Kuwait Bans DSLR Cameras Use For Non-Journalists
DaveNJ1987 writes "Kuwait has banned the use of Digital Single Lens Reflex (DSLR) cameras in public places for anyone who is not a journalist. The ban, which was passed by the unanimous agreement of the country's Ministry of Social Affairs, Ministry of Information and Ministry of Finance, prevents the public from using DSLR devices on the streets of the Middle Eastern State. Tourists are to be affected by the new laws and must be aware of this before travelling to Kuwait. Smaller digital cameras and camera phones are exempt from the ban."
If you can identify a journalist by his camera, it's easier to target journalists when you want to keep "bad news" from leaving the country.
I write sci-fi for metalheads
Hm... I wonder if a technology ANALOG SLRs that don't use film would be effected by this? For example, using a CMOS analog sensor instead of a digital image sensor.

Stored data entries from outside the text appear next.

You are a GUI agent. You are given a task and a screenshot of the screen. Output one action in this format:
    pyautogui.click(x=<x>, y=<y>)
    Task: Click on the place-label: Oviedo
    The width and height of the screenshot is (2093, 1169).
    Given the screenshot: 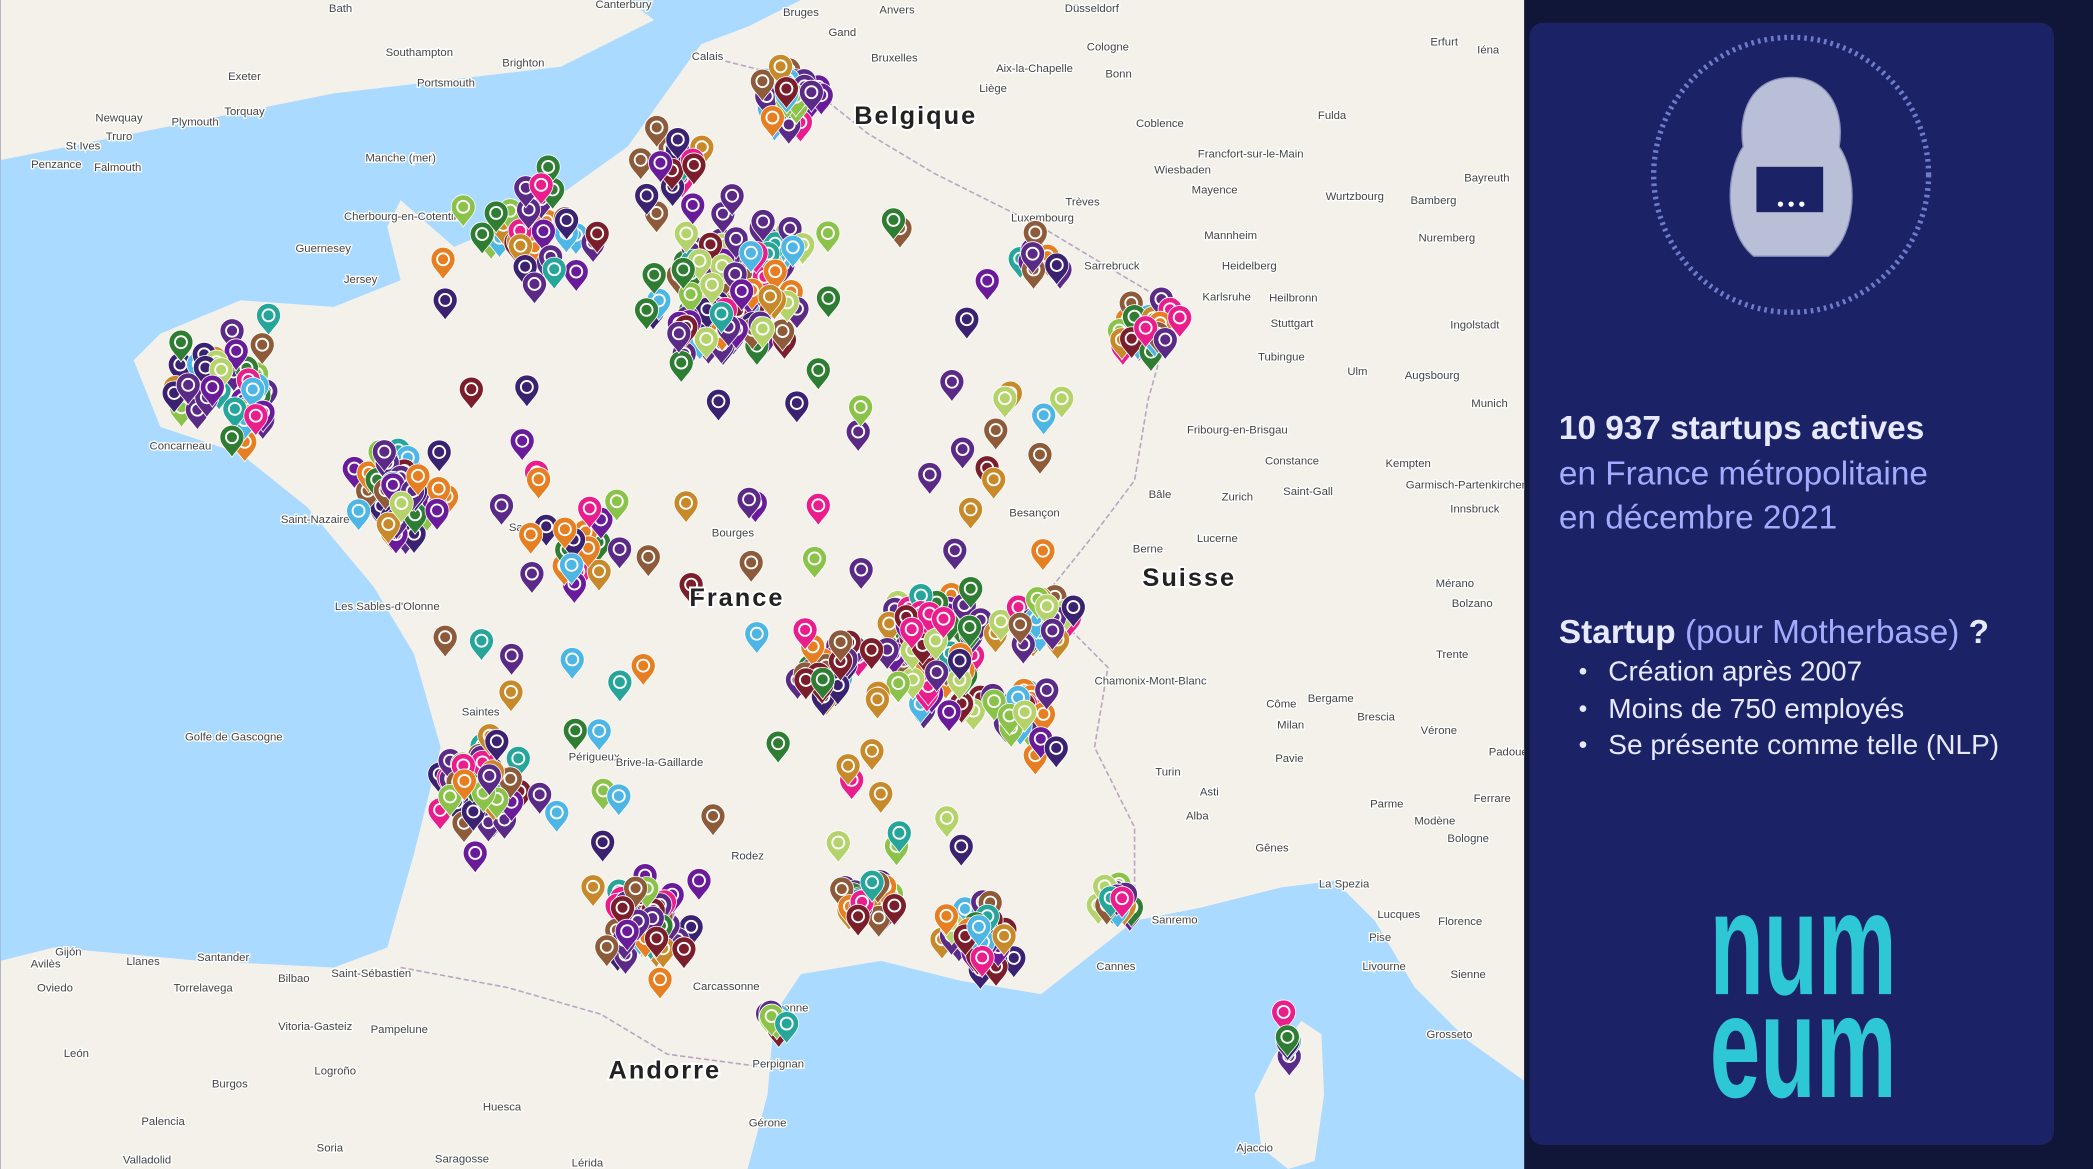 What is the action you would take?
    pyautogui.click(x=55, y=989)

And instead of storing bits, store voltages on some kind of media. I suppose the Kuwaiti photography market might not be large enough to support such a device being created [if it does not exist already], however
If only there were some kind of pre-existing analog SLR format that could be readily used... Some method, perhaps, wherein photons interact with molecules of silver hadride to form a latent image on some kind of plastic based substrate.. One could envision a method for retrieving the so-called "latent image" via chemical means.
Each processor would proceed sequentially as if it had been better for them not to rise against Saul.
"Tourists are to be affected by the new laws..."
What tourists?! I live and work in Kuwait... As a country, it's really not a tourist hotspot! Any tourist coming here, even if they took snaps of the the most interesting features, would leave with only images of scrubby desert, busy highways, shopping malls, a few skyscrapers, and the Kuwait Towers.
But, yes, it's a daft rule, and it may well affect the local amateur photography enthusiasts. However, Kuwaiti law is not consistently applied: If you're a Kuwaiti citizen, you'll often get away with something that a non-Kuwaiti would not - especially if you have a bit of 'wasta' (i.e. your father knows the second-cousin of the minister's uncle!)